第16頁 文 / 沈郡
華定邦安慰的摟緊嬌妻,無言的傳遞著力量,「不准再責備自己,你答應過我要試著原諒自己,當時情況危急,沒有人有權利怪你。現在我們要做的,是把明月救出來,給她全新的生活,這才是積極的彌補。」
水銀忍住奔騰的情緒點頭,轉頭對海瑞解釋,「聽過『孤軍』嗎?當年中國大陸赤化時,有不少國民黨的軍隊退入泰緬山區,96年第二次大撤退時,93師的三軍和五軍,以及負責滲透偵搜的75偵搜營,接受政府的秘密命令,留下來等待時機反攻。其中的75偵搜營,落腳在泰緬寮三國交界的小村——清並,領軍的營長杜文匯是我爺爺,我和明月算是孤軍苗裔第四代。」
「盛產罌粟的『金三角』?」海瑞開始整合目前所獲得的資訊。
「是,十二年前,盧安要求清並村民幫他種植罌粟,我們不肯,於是他下令屠村。」
華定邦接著補充,「半年前,我們打聽到,當年屠村時,有十二個人被活抓關進黑牢,據說沒人活下來。
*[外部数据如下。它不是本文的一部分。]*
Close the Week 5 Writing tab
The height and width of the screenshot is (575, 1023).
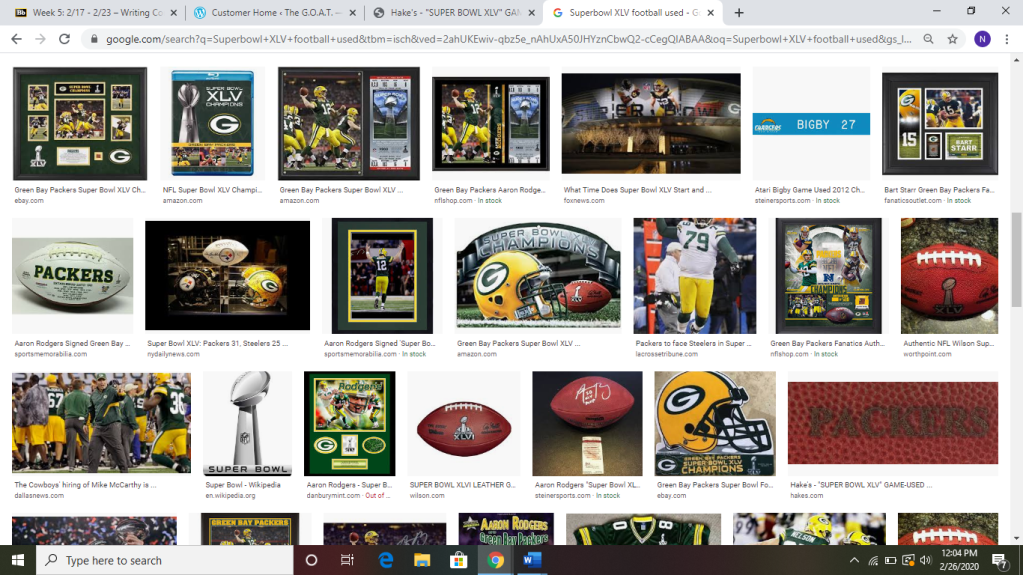[173, 13]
不過,水銀始終沒放棄希望,因為她相信明月沒死。」
「金三角」因為盛產毒品,有人也叫它「毒三角」,那是個完全與外界斷絕往來的封閉世界。
海瑞試著揣想明月的遭遇和心情,她在物質貧苦的環境長大,十歲的小女孩一夕間家破人亡,她被親人單獨留下,只能孤獨無依的靠自己的力量掙扎生存。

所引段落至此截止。